◆ PROMPT
Without any pictures, print the lines below from the one that has "Where should I click to: Click" through the one that has "Given: Click the 24 Jul 23:00 time label", exactly and nothing else.

START SUPPLIED MATERIAL

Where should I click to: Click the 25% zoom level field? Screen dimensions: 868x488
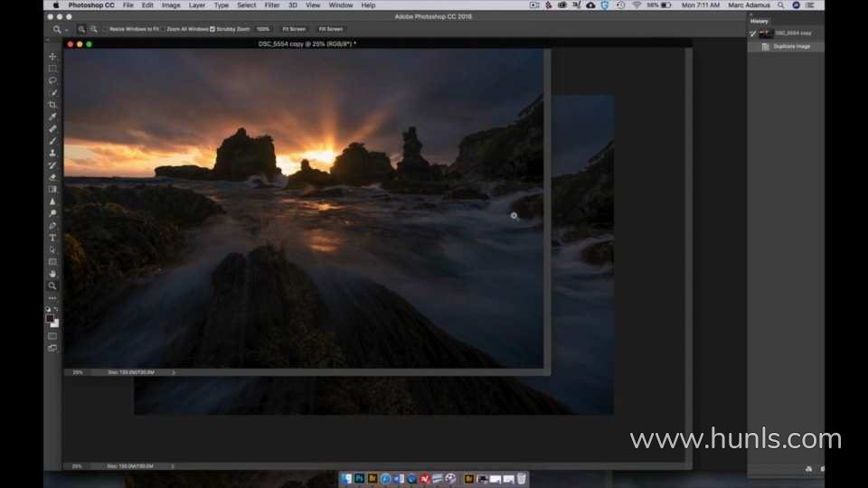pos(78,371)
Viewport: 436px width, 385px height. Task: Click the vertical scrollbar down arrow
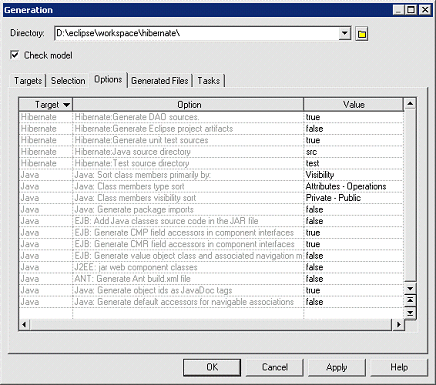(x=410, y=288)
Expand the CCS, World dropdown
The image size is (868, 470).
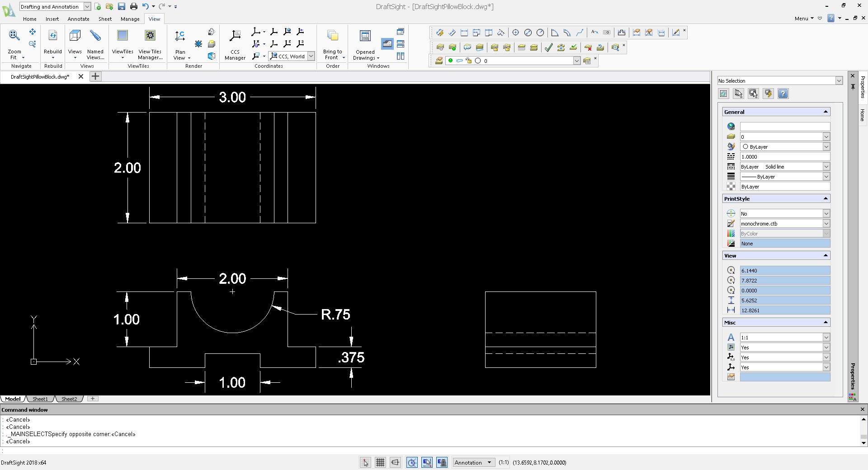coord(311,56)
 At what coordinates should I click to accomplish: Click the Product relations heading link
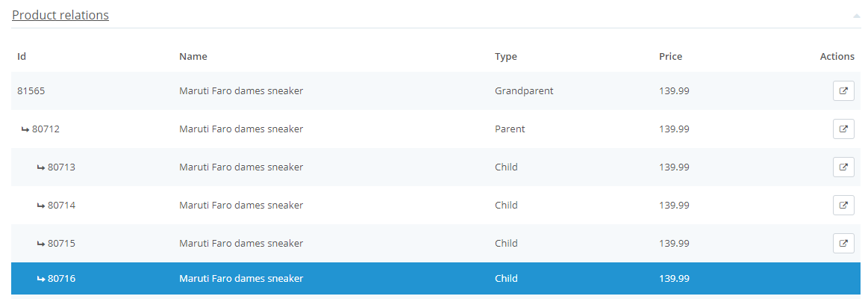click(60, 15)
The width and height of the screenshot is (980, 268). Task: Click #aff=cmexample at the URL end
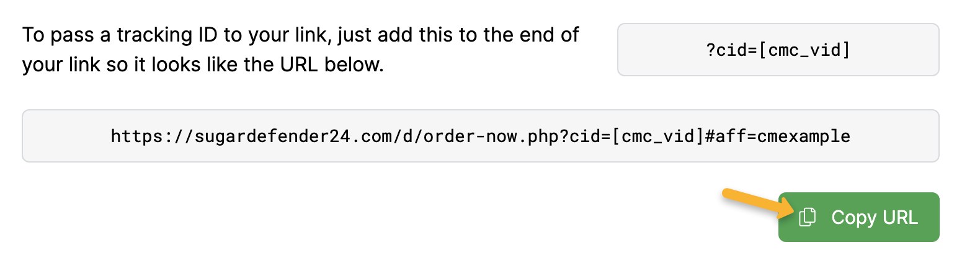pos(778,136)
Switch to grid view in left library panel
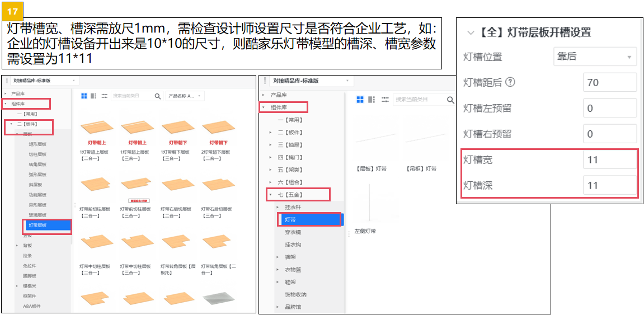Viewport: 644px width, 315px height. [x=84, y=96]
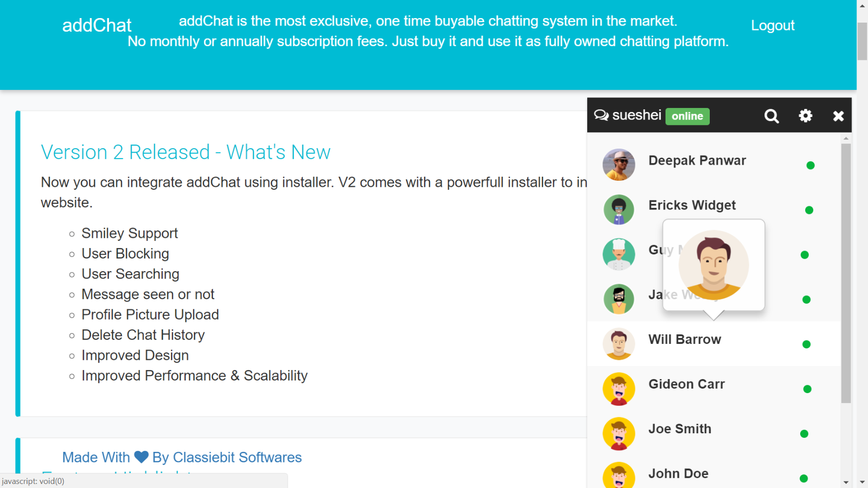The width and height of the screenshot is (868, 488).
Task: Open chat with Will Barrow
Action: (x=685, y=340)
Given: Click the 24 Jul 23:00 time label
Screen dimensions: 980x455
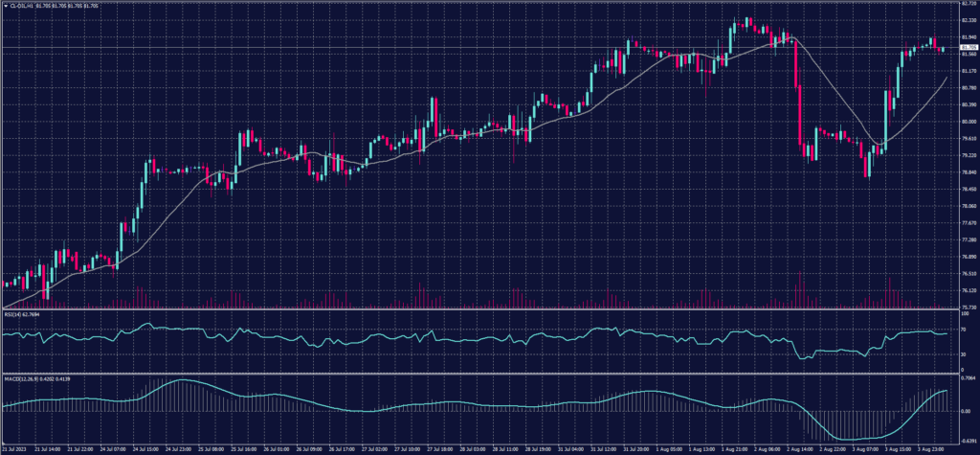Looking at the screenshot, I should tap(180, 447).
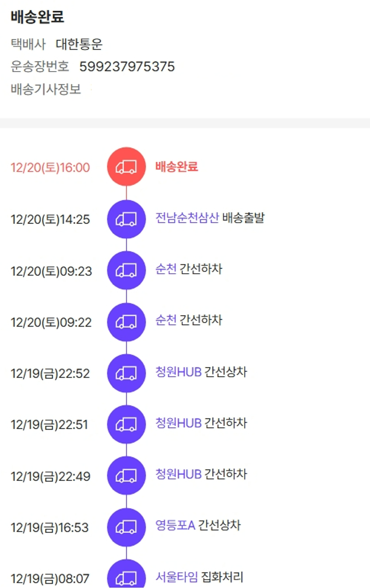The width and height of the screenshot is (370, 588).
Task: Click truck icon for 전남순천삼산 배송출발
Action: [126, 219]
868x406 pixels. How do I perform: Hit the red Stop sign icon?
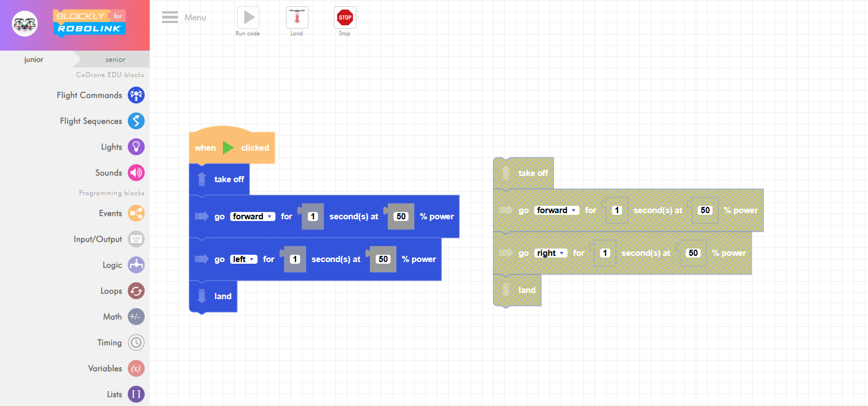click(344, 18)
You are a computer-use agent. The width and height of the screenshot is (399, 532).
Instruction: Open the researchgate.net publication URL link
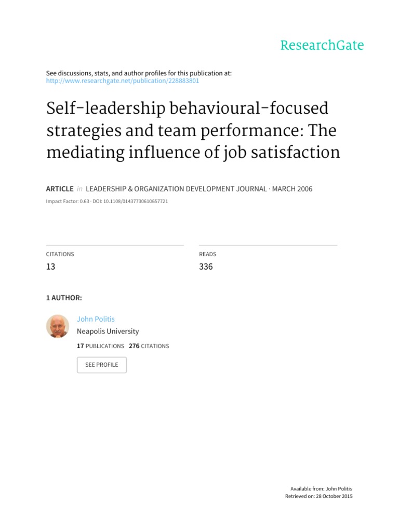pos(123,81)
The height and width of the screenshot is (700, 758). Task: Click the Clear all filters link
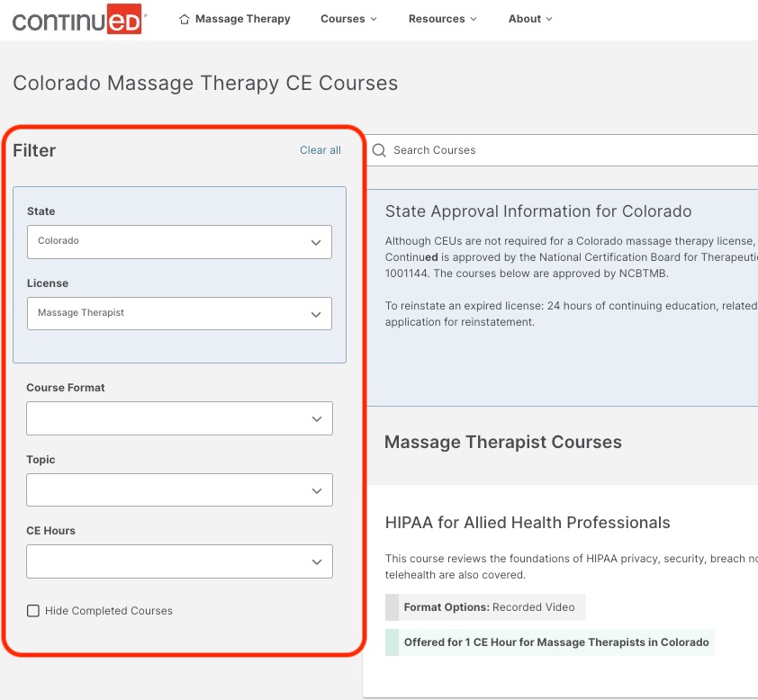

END SUPPLIED MATERIAL
START SUPPLIED MATERIAL

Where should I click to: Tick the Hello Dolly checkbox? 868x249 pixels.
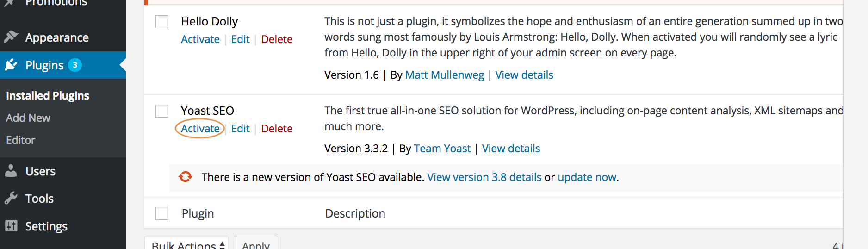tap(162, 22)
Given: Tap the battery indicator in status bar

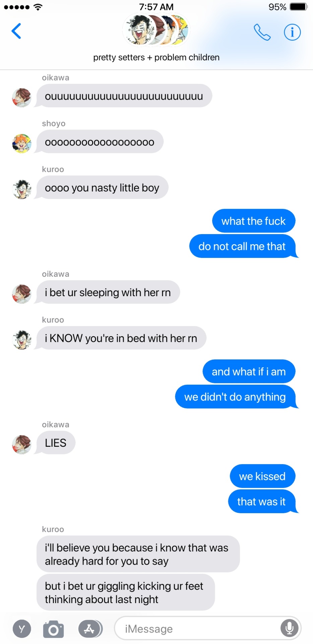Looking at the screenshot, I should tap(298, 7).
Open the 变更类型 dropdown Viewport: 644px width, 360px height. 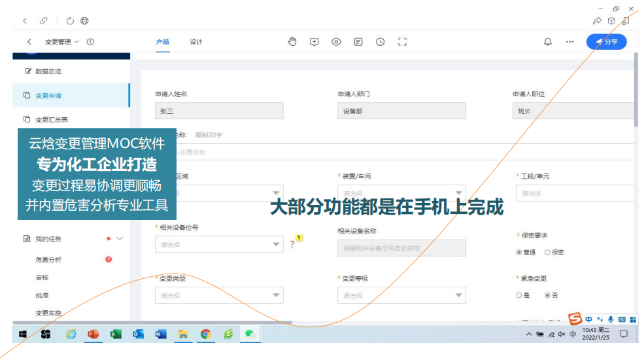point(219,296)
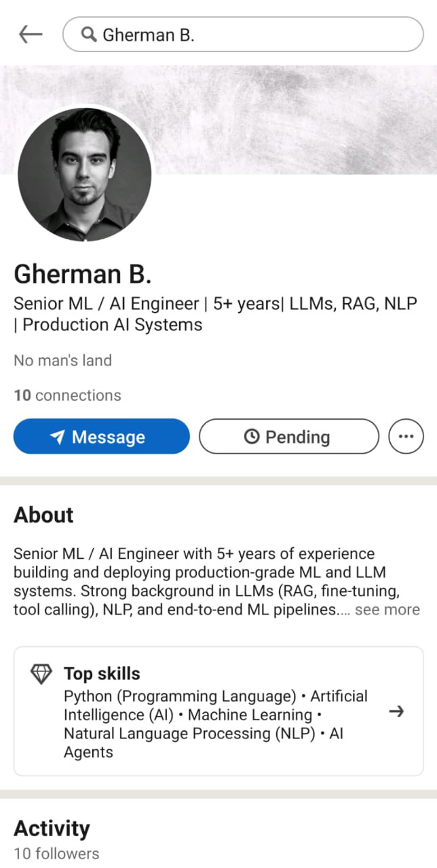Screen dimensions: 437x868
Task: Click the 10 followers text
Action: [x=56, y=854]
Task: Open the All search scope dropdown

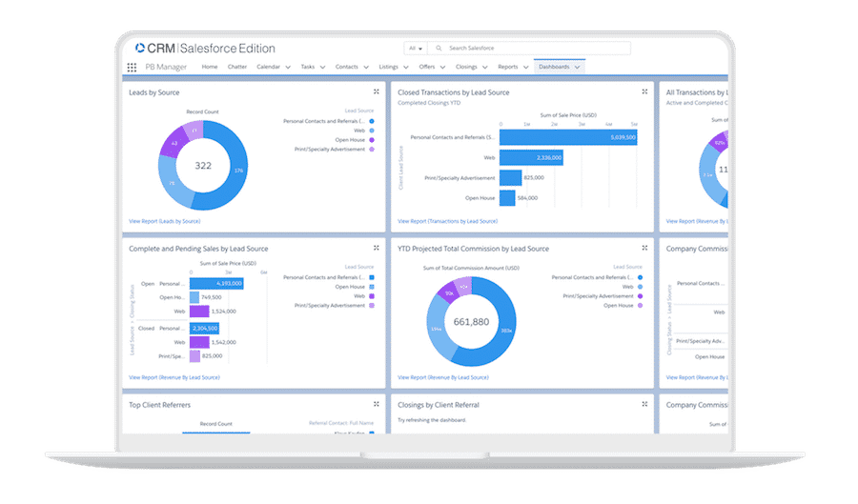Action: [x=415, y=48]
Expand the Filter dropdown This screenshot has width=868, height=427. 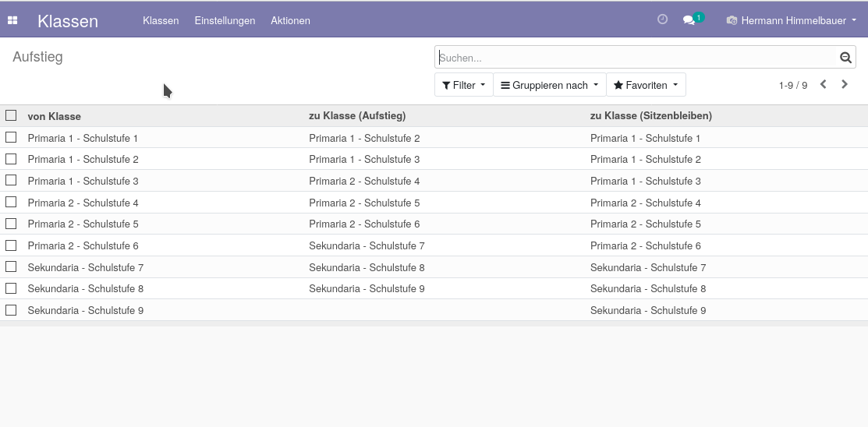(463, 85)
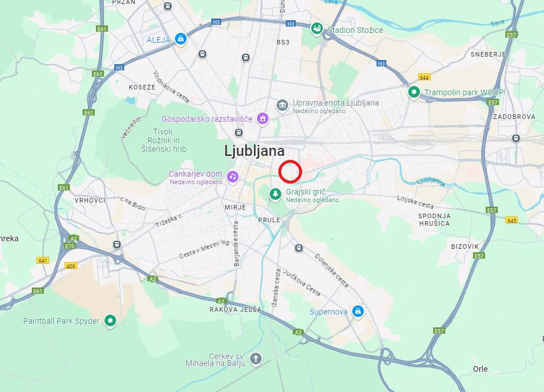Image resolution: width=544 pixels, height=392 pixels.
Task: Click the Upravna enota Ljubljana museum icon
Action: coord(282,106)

END SUPPLIED MATERIAL
START SUPPLIED MATERIAL

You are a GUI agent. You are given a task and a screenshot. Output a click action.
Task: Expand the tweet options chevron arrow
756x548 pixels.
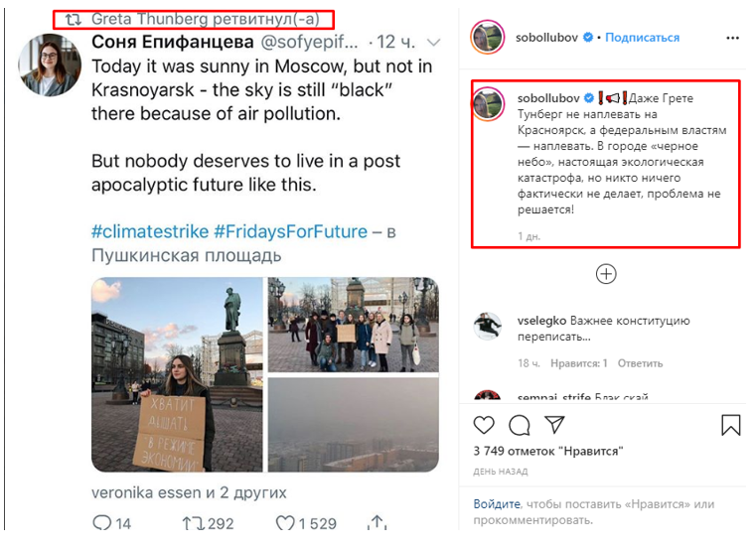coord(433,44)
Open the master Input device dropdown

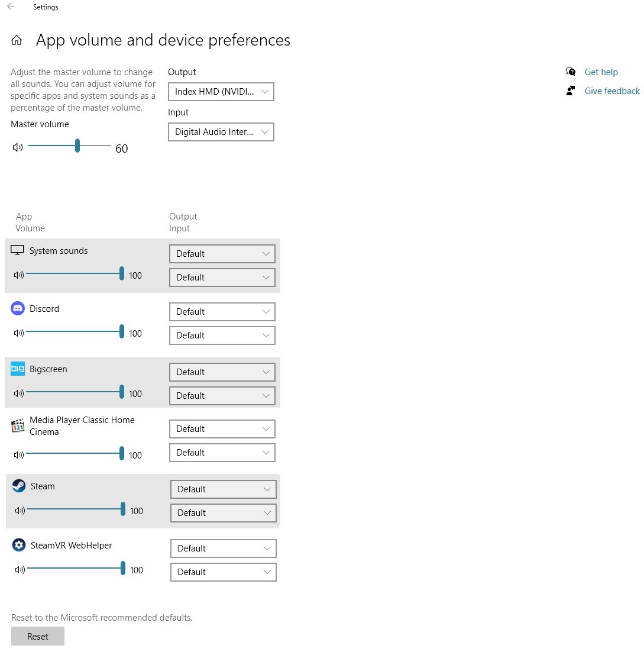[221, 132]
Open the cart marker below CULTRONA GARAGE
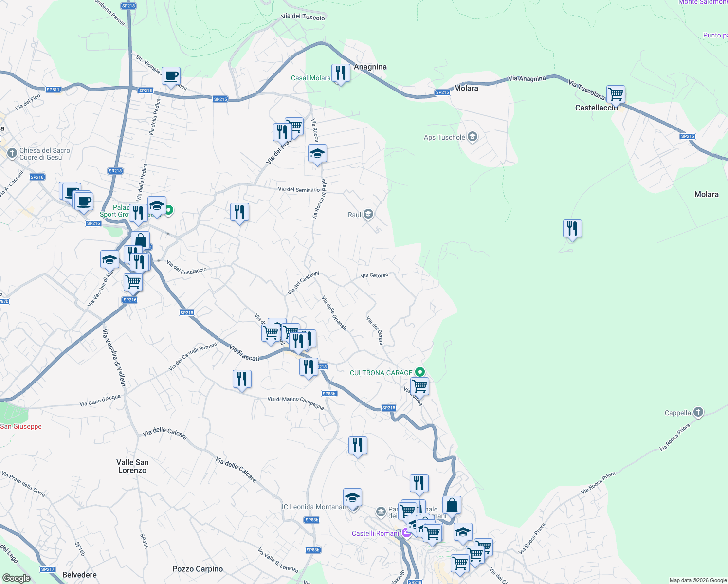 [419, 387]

END SUPPLIED MATERIAL

◆ RESPONSE FOR THIS EXERCISE
Where should I click to: Click the 25% zoom level field? Screen dimensions: 868x488
pos(78,371)
Viewport: 436px width, 385px height. Task: Click the vertical scrollbar down arrow
(x=410, y=288)
Expand the CCS, World dropdown
The image size is (868, 470).
coord(311,56)
 At what coordinates should I click to accomplish: Click the Product relations heading link
click(60, 15)
The width and height of the screenshot is (980, 268). Task: Click #aff=cmexample at the URL end
pos(778,136)
Switch to grid view in left library panel
Viewport: 644px width, 315px height. [x=84, y=96]
The width and height of the screenshot is (868, 488).
Task: Open chat with Will Barrow
Action: (x=685, y=340)
Given: Click the 24 Jul 23:00 time label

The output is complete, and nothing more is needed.